Dès que le rêve de l’Allemagne eut traversé son esprit, la vision revint sans cesse et bientôt ne le quitta plus. Il céda au mirage, partit, et le voilà sur la route de Königsberg, sans un sol et demi-nu, mais son cahier en poche et une immense espérance au cœur. Il abandonnait sa femme et ses enfans, et disons tout de suite qu’il ne leur donna jamais de ses nouvelles. Il ne s’en excuse pas ; ce n’est pas sa manière, et il ne s’excuse jamais de rien. Il a une bien autre désinvolture que Rousseau, dont il avait lu et médité les Confessions à l’époque où il écrivit ses propres mémoires. Vous vous rappelez Rousseau plaidant piteusement les circonstances atténuantes pour avoir envoyé ses enfans aux Enfans-Trouvés ? Maimon se dispense de ces apologies hypocrites, non par fierté, mais par impudence.
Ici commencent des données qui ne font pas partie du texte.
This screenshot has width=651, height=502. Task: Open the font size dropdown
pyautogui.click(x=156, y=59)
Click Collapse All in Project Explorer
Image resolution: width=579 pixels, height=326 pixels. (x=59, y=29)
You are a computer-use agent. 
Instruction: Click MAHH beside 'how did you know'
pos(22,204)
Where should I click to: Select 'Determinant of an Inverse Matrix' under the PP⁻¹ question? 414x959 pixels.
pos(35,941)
Il était délivré de ses nombreux enfans ; c’était un bon débarras, et voilà tout. Il n’avait pas les vertus de famille, il était un mauvais juif : pourquoi feindre ?

Le voilà à Königsberg, le voilà embarqué pour Stettin ; par charité, mais qu’importe ? Le voilà sur le sol germanique, marchant d’un pied léger vers Berlin, la ville de lumière. Il eut pourtant un instant de défaillance lorsqu’il se vit seul en rase campagne, « sans un pfennig pour acheter à manger » et ne comprenant pas un mot de la langue du pays. « Je m’assis sous un tilleul et me mis à pleurer amèrement. » Ce héros de la philosophie était dans la vie quotidienne un très grand pleurard. Dans les momens difficiles, c’est sa ressource : il s’assoit par terre et pleure.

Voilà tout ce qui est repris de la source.